§ TASK
Start at the line that contains "Instruction: Click the camera icon beside 摄像头". Repeat it and each line after it, exactly, up to and including the final line of the data.

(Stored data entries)
*-*-*

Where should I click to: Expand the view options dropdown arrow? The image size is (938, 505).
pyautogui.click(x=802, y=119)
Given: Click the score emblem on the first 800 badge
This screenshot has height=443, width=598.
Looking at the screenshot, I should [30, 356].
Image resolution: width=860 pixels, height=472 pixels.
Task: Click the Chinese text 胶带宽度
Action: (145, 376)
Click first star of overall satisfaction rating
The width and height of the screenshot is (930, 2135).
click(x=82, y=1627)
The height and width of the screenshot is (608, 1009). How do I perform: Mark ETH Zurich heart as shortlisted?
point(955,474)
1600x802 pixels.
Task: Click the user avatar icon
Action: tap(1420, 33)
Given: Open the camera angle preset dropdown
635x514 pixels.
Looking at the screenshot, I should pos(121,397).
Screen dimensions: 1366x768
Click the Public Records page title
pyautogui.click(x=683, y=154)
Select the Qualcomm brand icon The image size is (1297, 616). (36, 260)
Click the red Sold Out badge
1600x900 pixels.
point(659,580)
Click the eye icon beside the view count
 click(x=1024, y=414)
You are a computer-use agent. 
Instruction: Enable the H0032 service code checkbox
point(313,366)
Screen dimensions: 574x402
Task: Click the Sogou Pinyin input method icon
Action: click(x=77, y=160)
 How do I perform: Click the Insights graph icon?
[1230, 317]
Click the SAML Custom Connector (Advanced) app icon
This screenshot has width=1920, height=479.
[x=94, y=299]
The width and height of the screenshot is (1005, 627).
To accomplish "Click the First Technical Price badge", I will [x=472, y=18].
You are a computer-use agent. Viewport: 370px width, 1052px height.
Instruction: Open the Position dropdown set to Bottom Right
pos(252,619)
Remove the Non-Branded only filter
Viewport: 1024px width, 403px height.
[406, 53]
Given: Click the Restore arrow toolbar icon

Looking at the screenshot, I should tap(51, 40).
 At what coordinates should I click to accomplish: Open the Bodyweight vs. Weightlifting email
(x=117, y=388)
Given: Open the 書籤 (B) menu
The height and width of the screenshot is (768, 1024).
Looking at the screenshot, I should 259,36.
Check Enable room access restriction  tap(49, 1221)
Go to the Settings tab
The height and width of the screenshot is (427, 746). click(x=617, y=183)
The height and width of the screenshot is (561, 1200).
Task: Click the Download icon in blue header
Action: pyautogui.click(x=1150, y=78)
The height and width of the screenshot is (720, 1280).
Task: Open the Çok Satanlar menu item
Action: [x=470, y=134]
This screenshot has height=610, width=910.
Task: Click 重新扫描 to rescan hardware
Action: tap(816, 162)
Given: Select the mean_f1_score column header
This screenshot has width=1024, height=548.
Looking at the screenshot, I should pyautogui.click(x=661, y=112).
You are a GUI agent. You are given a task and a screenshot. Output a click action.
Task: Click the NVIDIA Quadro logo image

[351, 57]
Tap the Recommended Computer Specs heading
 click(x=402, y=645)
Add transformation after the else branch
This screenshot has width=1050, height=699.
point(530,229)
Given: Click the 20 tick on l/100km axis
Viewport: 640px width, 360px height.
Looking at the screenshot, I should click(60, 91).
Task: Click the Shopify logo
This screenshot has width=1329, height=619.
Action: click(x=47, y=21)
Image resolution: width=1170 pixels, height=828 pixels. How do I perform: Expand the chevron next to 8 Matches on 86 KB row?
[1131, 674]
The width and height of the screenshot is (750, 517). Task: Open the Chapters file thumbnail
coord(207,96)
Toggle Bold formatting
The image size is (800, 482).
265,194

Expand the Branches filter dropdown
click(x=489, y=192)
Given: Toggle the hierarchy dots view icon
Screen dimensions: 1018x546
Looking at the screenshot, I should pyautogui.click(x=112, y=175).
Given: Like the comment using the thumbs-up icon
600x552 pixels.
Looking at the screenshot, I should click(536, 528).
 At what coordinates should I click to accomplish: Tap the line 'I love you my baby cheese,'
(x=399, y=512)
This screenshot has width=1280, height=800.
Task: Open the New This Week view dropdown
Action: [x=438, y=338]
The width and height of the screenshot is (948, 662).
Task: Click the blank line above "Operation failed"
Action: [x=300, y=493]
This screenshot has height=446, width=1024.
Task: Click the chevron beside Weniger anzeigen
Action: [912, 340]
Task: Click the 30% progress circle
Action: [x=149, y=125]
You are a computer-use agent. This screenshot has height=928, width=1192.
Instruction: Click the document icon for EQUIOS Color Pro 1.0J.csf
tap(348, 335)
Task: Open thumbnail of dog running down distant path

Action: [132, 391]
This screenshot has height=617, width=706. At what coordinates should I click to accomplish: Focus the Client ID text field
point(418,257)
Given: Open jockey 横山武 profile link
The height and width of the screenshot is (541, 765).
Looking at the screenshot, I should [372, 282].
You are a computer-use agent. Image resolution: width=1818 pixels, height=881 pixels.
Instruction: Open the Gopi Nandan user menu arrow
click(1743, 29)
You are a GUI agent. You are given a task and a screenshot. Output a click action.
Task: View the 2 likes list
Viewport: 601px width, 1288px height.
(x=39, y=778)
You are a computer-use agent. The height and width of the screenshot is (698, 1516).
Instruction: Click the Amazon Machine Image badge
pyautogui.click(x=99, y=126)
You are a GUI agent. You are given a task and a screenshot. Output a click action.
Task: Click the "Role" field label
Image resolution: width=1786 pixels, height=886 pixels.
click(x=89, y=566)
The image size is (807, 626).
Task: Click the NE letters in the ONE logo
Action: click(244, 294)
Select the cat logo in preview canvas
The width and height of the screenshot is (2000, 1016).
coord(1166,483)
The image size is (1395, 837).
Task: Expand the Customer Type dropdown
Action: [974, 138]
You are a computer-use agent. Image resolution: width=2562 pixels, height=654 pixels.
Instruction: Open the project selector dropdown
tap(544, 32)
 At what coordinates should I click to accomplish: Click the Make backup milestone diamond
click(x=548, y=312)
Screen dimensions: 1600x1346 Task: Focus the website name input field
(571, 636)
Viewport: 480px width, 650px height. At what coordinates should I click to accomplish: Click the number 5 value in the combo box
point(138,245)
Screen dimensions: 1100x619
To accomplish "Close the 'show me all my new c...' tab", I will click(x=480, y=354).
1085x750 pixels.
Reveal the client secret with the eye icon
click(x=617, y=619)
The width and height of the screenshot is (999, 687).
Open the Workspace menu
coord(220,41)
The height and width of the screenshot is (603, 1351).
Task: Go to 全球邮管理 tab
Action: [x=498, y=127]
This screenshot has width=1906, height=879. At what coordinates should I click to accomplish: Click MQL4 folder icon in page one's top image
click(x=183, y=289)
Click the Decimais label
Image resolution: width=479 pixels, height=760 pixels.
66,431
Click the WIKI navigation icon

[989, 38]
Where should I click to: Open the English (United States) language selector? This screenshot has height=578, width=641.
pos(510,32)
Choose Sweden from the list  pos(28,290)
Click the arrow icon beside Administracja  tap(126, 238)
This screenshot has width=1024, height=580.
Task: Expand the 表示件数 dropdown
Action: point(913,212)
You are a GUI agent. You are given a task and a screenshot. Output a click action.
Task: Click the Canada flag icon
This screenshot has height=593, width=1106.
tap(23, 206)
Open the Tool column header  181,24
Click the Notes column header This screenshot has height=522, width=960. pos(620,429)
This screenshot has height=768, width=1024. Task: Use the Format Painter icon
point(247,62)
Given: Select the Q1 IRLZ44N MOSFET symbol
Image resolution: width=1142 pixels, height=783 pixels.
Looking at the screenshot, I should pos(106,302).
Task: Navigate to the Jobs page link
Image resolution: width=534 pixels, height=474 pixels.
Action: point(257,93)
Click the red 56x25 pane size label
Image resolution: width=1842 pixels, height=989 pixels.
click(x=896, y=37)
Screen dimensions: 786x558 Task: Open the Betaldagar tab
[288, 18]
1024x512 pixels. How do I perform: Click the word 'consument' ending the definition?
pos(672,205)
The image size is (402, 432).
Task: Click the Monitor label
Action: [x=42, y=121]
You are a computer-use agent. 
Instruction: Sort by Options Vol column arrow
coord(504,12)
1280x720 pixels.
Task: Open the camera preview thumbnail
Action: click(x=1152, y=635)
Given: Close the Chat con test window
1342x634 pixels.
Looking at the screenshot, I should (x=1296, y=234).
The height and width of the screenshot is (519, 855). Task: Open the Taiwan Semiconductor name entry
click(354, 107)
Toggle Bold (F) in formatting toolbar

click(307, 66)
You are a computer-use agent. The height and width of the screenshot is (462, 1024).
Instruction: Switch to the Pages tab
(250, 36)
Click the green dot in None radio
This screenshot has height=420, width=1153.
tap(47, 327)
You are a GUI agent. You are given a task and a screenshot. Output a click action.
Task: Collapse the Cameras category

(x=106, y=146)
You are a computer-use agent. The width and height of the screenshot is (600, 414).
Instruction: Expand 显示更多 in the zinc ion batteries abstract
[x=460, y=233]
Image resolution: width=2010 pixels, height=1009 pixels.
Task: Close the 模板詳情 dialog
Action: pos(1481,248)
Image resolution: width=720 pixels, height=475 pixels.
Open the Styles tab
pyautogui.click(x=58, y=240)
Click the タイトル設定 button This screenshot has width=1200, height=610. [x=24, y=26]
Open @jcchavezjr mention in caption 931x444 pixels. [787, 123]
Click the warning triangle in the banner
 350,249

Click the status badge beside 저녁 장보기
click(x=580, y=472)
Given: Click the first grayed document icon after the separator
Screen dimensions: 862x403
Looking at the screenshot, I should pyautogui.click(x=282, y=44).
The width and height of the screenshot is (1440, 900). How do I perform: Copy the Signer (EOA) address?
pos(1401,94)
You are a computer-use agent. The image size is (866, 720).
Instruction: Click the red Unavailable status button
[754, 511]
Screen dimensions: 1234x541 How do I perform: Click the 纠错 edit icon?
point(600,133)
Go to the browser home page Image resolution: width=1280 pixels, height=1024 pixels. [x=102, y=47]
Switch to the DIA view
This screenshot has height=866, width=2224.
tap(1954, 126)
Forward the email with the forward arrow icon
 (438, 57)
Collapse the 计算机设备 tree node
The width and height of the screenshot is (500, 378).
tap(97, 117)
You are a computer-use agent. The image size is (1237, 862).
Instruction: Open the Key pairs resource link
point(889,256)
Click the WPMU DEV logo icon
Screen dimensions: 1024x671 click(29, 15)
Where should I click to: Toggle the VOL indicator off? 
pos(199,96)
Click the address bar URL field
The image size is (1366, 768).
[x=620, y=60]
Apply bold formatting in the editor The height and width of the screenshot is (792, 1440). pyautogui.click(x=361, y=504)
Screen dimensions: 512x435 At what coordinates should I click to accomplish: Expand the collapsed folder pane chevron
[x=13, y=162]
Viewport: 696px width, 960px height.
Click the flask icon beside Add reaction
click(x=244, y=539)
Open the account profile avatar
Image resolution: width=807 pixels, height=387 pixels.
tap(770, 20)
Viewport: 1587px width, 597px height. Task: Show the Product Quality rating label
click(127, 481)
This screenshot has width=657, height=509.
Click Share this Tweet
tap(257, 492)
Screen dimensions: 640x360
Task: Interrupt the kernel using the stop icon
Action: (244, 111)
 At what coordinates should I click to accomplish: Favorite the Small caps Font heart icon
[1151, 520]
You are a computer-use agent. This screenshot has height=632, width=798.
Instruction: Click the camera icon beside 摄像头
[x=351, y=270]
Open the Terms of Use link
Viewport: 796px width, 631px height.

*-*-*

§ RESPONSE TO THE EXERCISE
Instruction: Click the camera icon beside 摄像头
[x=351, y=270]
Open the Terms of Use link
Viewport: 796px width, 631px height.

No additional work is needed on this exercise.